Chris Cornish, photographer and video artist, works with various digital programs that serve to depict the modern architecture of various institutions as potential ruins in an apocalyptic wasteland.
With reference to the work of classical artists such as Giovanni Piranesi, he goes to uncover the contemporary search for a lost greatness. At the moment this is being manifested through reworkings of modern art buildings and works; documentary video footage of a ruined Tate Modern, a graveyard of crumbling Whiteread sculptures etc..

“Repeat v. say or do again; happen again, recur. –n. act or instance of repeating; program broadcast again. –repeatedly adv. –repeater n. firearm that may be discharged many times without reloading.

“In a virtual environment realism becomes a pretext, only the act of game play counts. A mime which can be started over and over again, play evolves, starts to emulate that which has gone before. Emulation is something different from simulation, or imitation. Emulation is the behaviour of code, the system of replay which acts as an intersection of realization.
Digital emulation has recombined a history bred from illusion into a platform equivalent to reality.
What happens when the authenticity of the art institution is challenged by its own emulation? Does art symbol give way to spectacle? Can digital code inherit the sublime?

“Through the manipulation of commercial computer games, it becomes possible to create an environment where concepts of contemporary reality are directly tested. All worldly values are erased through mediation. Even the most perfect emulation of a work of art is lacking in one element; its presence in time and space, its unique experience. Alleviation of the extraordinary strips objects of aura, of a sense of immortality, historic reverence. The art object is just like any other digital fabrication; binary code.

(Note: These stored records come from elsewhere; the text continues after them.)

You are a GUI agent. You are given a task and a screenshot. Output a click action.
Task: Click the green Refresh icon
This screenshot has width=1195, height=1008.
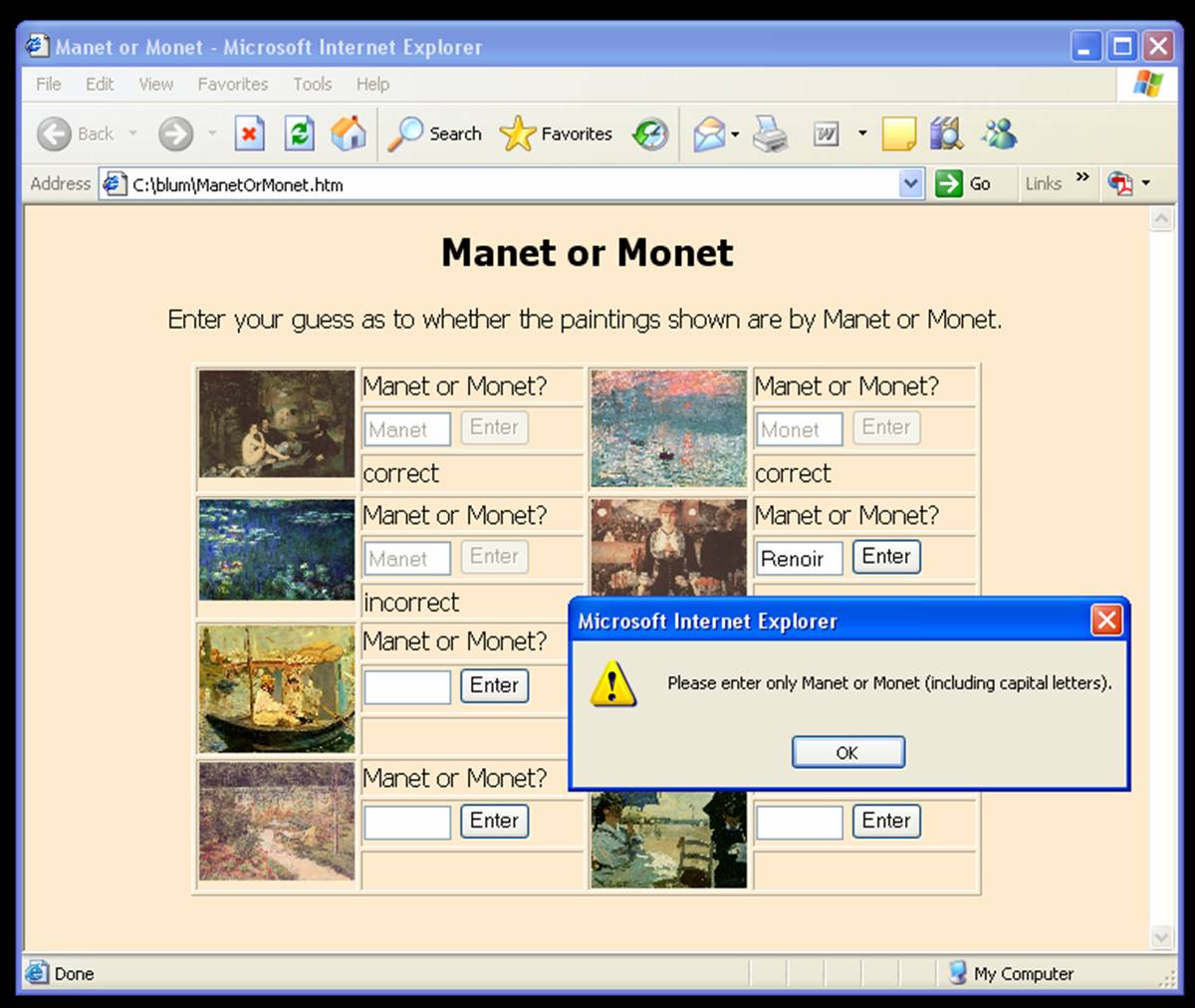tap(299, 133)
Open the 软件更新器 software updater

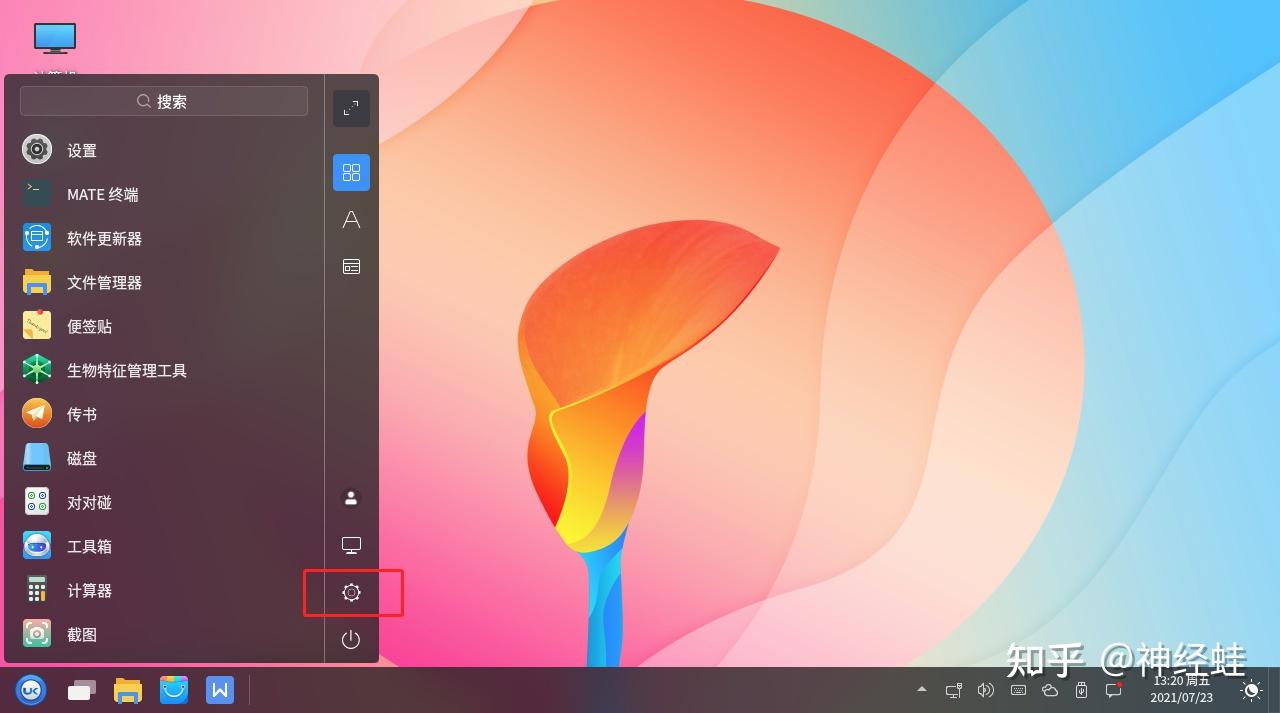[x=105, y=238]
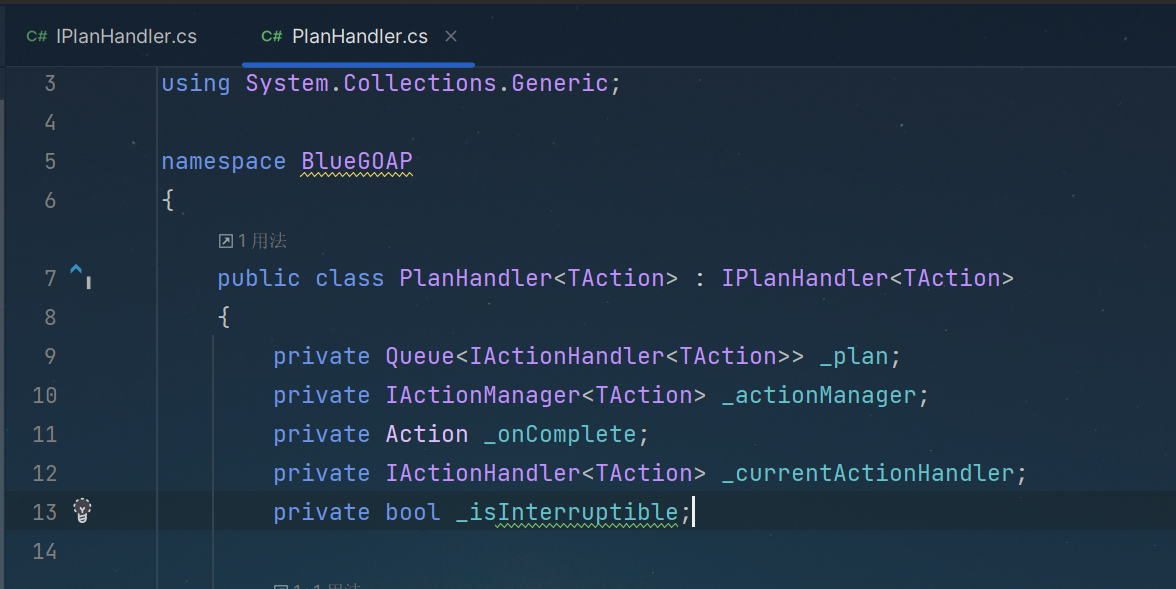Click the usages arrow icon beside '1 用法'
This screenshot has width=1176, height=589.
pos(226,241)
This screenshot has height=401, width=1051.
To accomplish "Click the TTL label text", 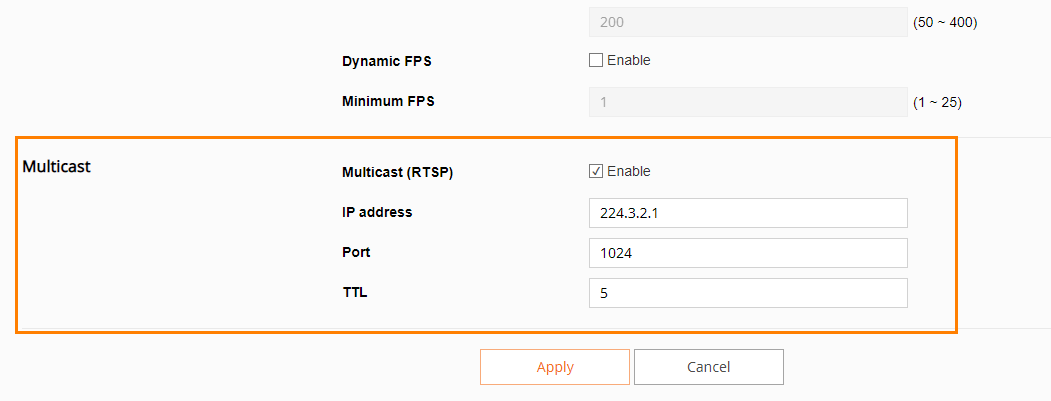I will pyautogui.click(x=355, y=293).
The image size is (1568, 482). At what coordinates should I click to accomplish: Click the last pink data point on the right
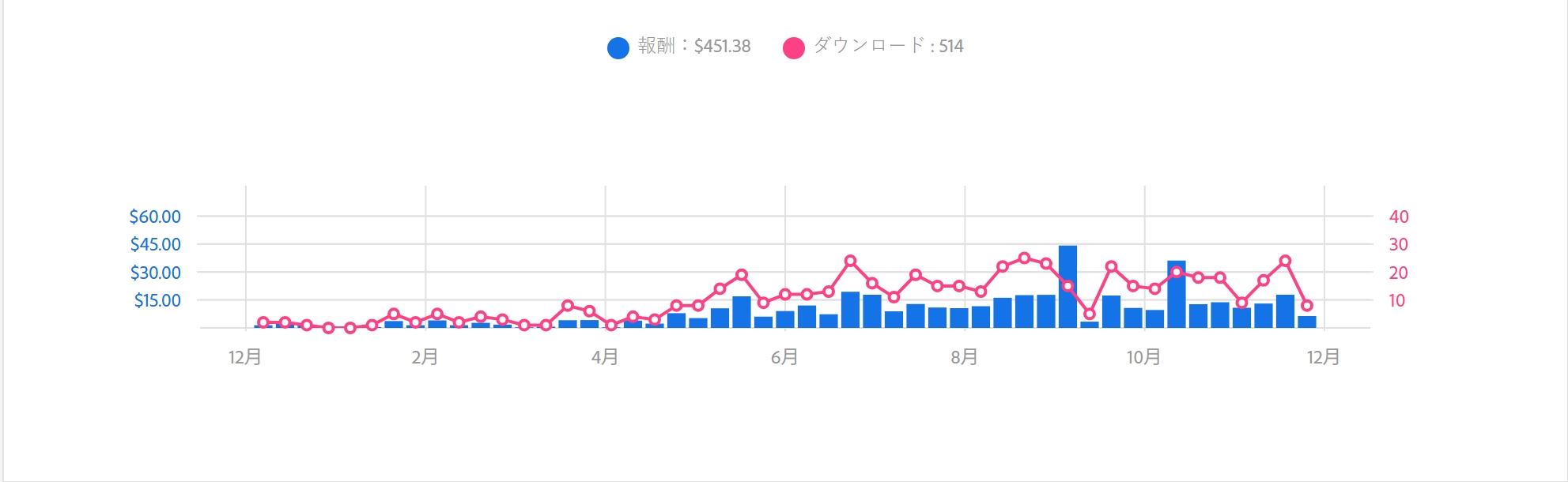coord(1306,306)
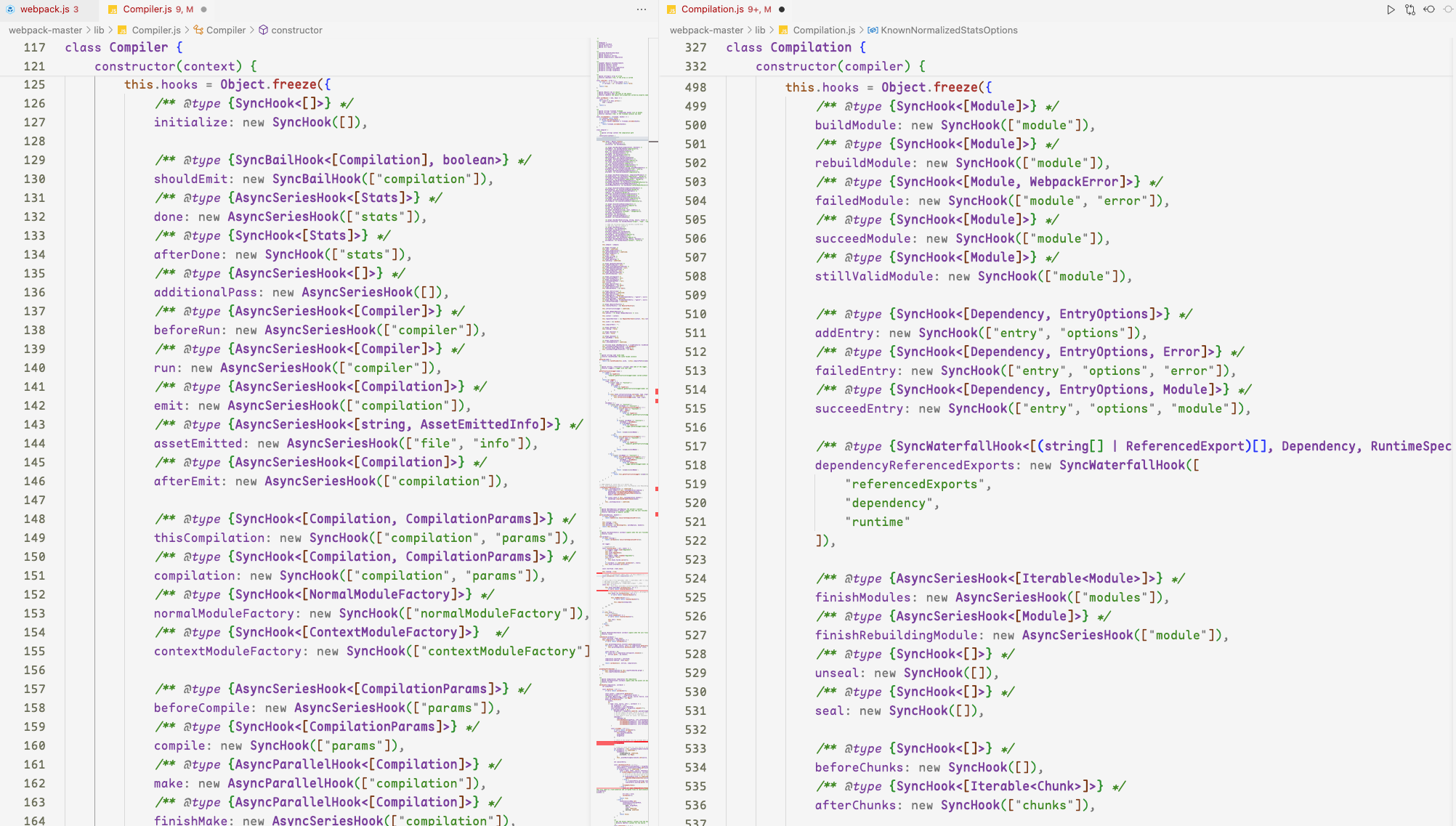Run the file with the play icon

(1391, 9)
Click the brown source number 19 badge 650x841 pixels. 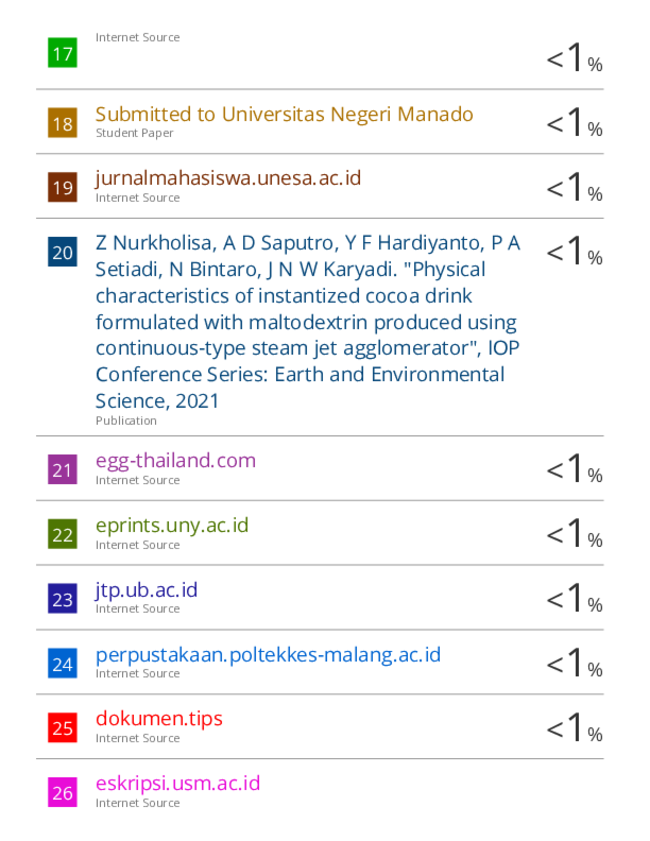click(62, 187)
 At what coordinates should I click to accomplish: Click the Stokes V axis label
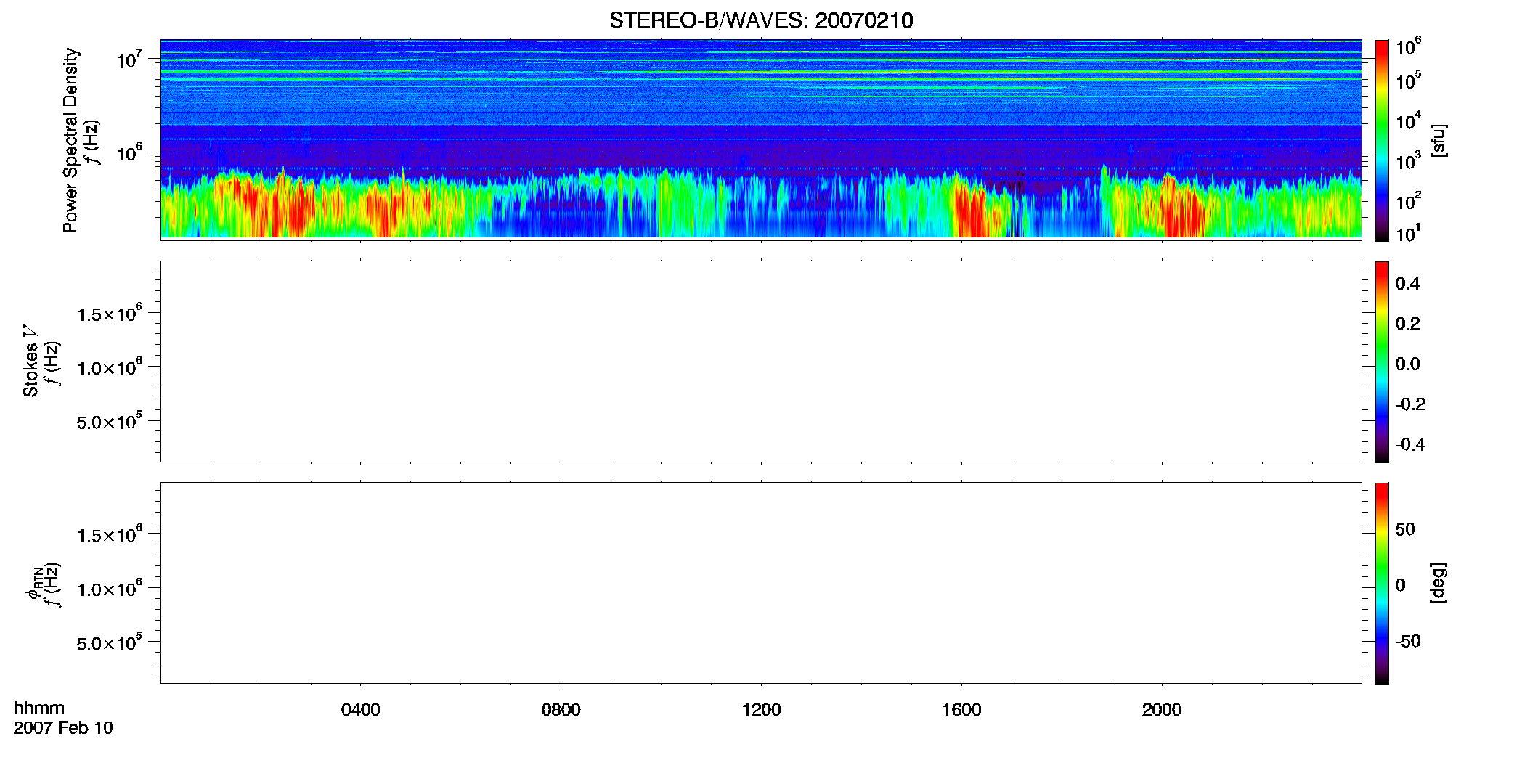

“Art environment turns into a stage setting for hollow warfare, a battle between ghosts. Provoked by the loss of traditional bodily and locational references, the participant must force presence onto their surroundings; the gallery becomes a hall of mirrors. Weapons attempt to reassure; the separation of the self from objects is overcome by the direct and invisible line from weapon mouth to target, freedom obtained through the vector of the projectile. This is the format of the existent future, a game with the vestiges of what has been destroyed.”